Fig. 7.

Dynamic model for the cleavage–religation cycle catalyzed by a single metal ion. (1) Relative movement of the GyrA subunit (see Fig. 3), extension of the DNA and tilting of the TOPRIM domain create a coordination environment for a single metal ion, the A-configuration, involving Asp508 residue from the TOPRIM domain, water molecules, and two oxygens from the scissile phosphate (see inset). (2) Through its contacts with the scissile phosphate, the metal catalyzes phosphotransfer to the catalytic tyrosine. The phospho-tyrosine then moves away after cleavage, disrupting the A-configuration, which favors the transfer of the metal to the B-configuration (inset) initially filled by a water molecule contacting the A-configuration metal. (3) Opening of the DNA gate obliterates the A-configuration but does not affect the B-configuration, allowing the metal ion to be stored in the B-configuration during strand passage.

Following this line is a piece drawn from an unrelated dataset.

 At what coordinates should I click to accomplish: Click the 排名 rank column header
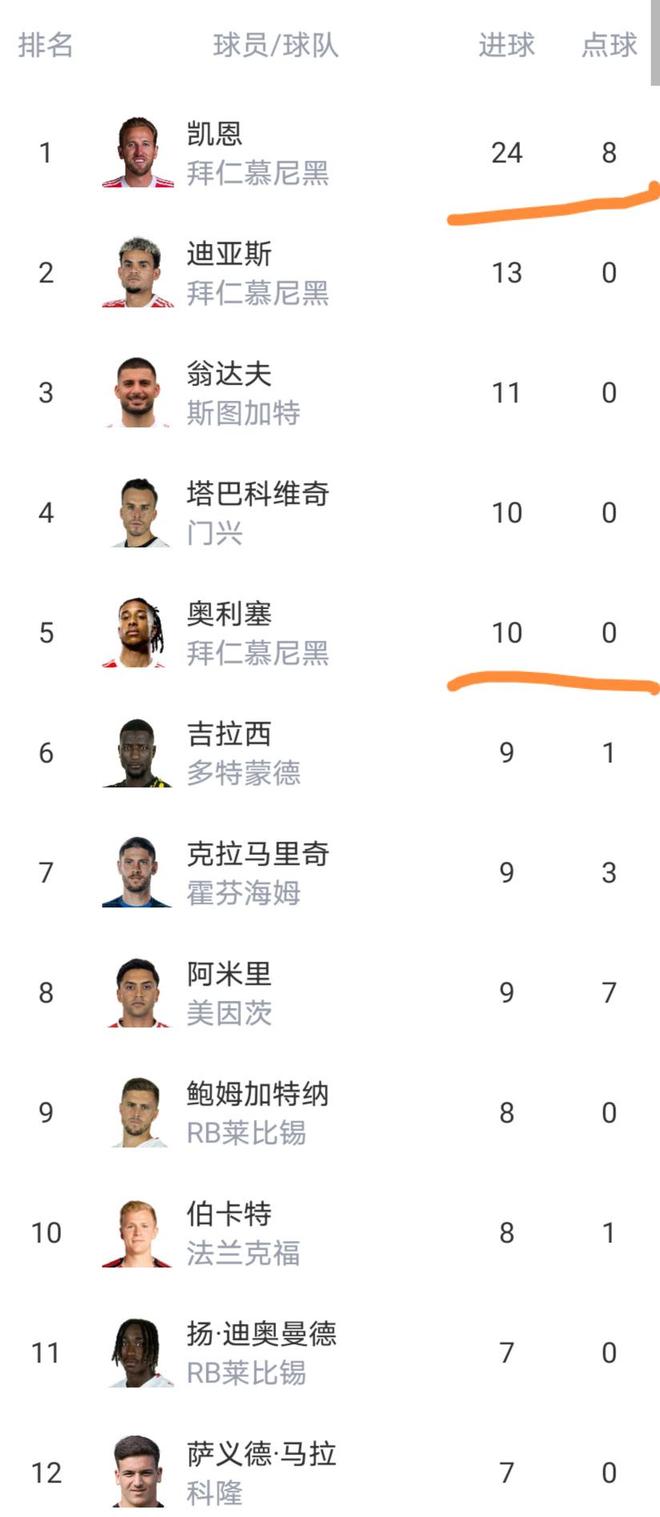coord(45,45)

Keeping the catalytic metal away from the phospho-tyrosine can prevent detrimental hydrolysis of the bond during strand passage. (4) Closure of the DNA gate brings the phospho-tyrosine closer to the catalytic metal in the B-configuration. (5) We hypothesize that phospho-tyrosine is being brought even closer to the B-configuration coordination cage and can disrupt a coordinating water molecule, resulting in metal recapture by the phosphate and the catalysis of phosphotransfer to the 3´-OH (which remains close to the B-configuration during the cycle). This re-creates the A-configuration and panel 6. Relaxation into the binary state can then ensure irreversibility by disrupting the A-configuration. We envision that controlling the motion of the DNA and the position of the scissile phosphate allows the enzyme to control cleavage and religation. This control is presumably coupled to the ATP hydrolysis and exchange cycle. Alternatively, a compound binding the enzyme might also influence the position of the scissile phosphate.